Iterators and Ranges: Comparing C++ to D to Rust

Ola Fosheim Grøstad ola.fosheim.grostad at gmail.com
Mon Jun 14 17:00:06 UTC 2021


On Monday, 14 June 2021 at 16:29:09 UTC, Steven Schveighoffer 
wrote:
> However, in particular the red-black-tree based sets/maps just 
> used the Node pointer as-is for slicing, regardless of whether 
> it was empty or not. Which is very much not correct according 
> to the concept. But I haven't touched the code or used it in 
> over a decade, so I'm not sure if I'll ever fix that.

Was that because it was harder to do for red-black-trees?

I have been toying with chunked containers that allows fast 
transfers of ranges of objects from one container type to another.

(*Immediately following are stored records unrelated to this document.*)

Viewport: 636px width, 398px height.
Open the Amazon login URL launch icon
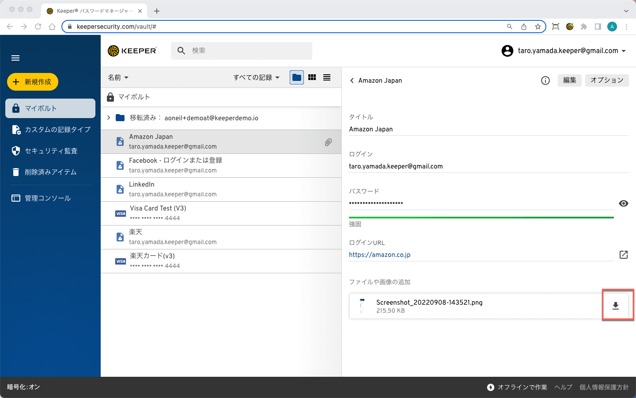(x=623, y=255)
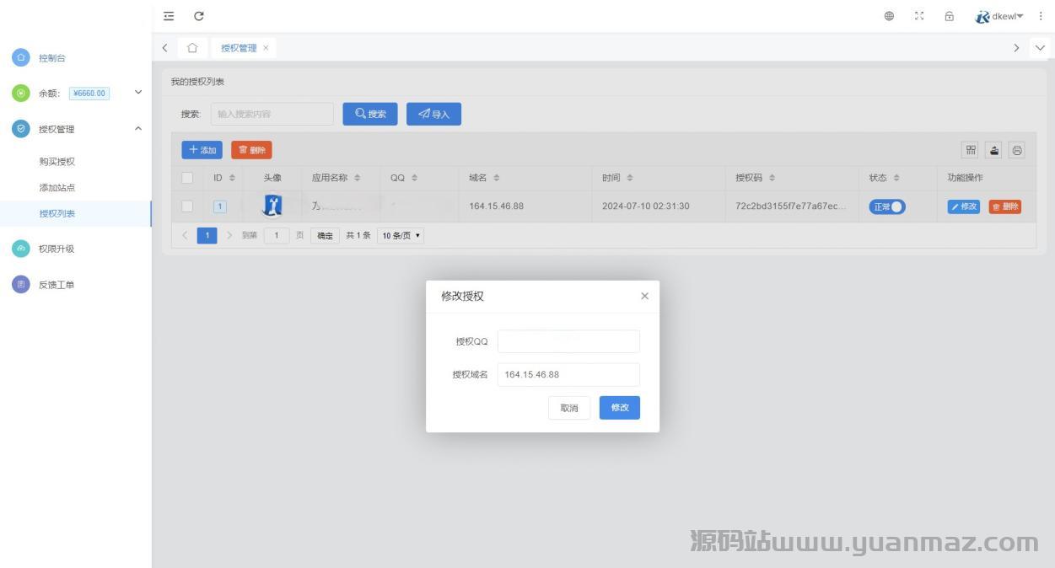1055x568 pixels.
Task: Collapse the 授权管理 sidebar menu
Action: click(138, 129)
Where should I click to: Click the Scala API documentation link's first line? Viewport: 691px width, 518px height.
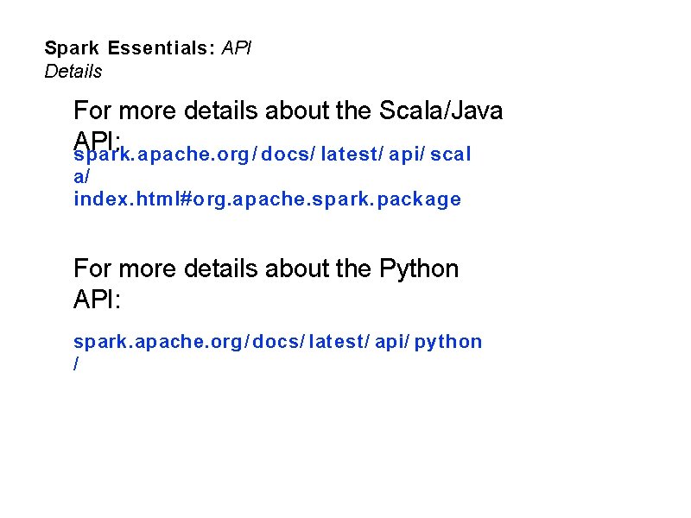[x=272, y=155]
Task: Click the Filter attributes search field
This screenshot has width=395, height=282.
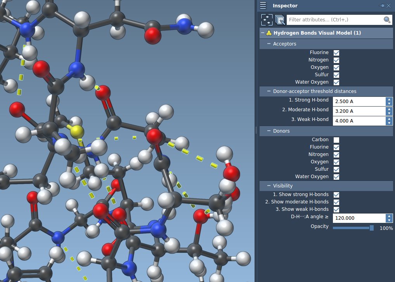Action: click(x=334, y=19)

The basic idea being that you could have a queue and then quickly 
transfer the whole queue to a B-tree or maybe the first 100 
objects of the queue to the middle of a deque.

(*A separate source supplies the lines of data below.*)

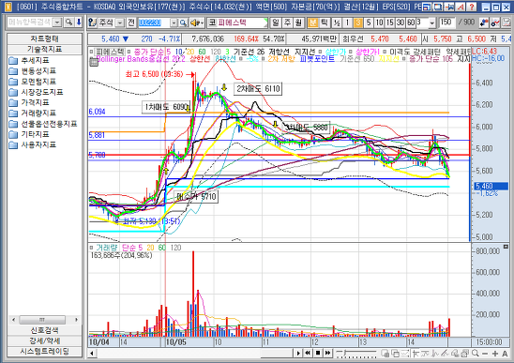The image size is (514, 363).
Task: Open the stock code dropdown arrow
Action: coord(174,23)
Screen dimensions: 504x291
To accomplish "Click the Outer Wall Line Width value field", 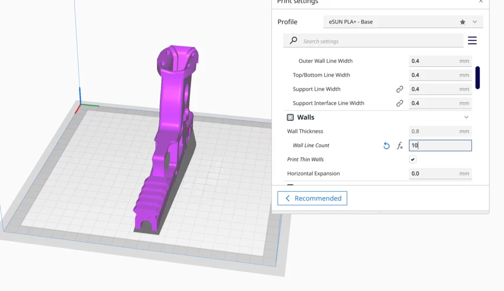I will pyautogui.click(x=433, y=61).
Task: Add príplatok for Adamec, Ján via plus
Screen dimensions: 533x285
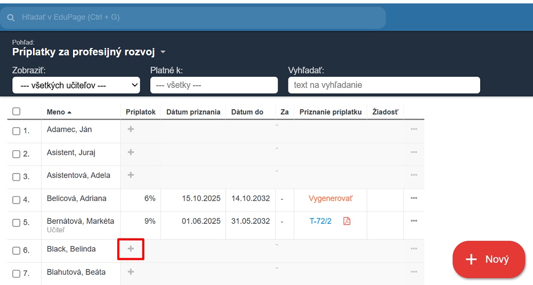Action: [x=131, y=129]
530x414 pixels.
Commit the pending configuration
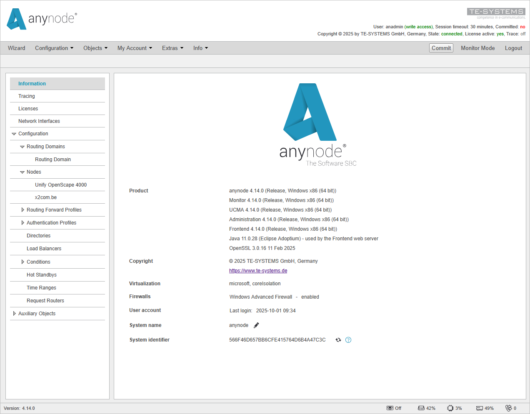pyautogui.click(x=441, y=48)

But it is challenging to come up with a chunk type that works 
equally well for many container types. So I limit it to 
sequential container types. Then have links between the chunks 
(so basically a linked list of small arrays). That way I can have 
one iterator type that works for all container types.

I would also like to make it possible to have table pointers that 
doesn't become invalidated when moving a chunk, but how to do 
this if they point to the space between elements and not the 
element itself? Like if it points to the space between two chunks 
and you move the chunk after to a new container then the table 
pointer would move to the new container as well (or the 
implementation would be inefficient).

Seems like the semantics of pointing to elements instead of the 
space between elements is more robust for this kind of container 
semantics. So, when you mutate then the distinction between 
pointing to or between elements become significant.

Also, it then becomes important to figure out whether table 
pointers point to one specific container or the content and how 
the table pointers can be implemented efficiently (time and 
space).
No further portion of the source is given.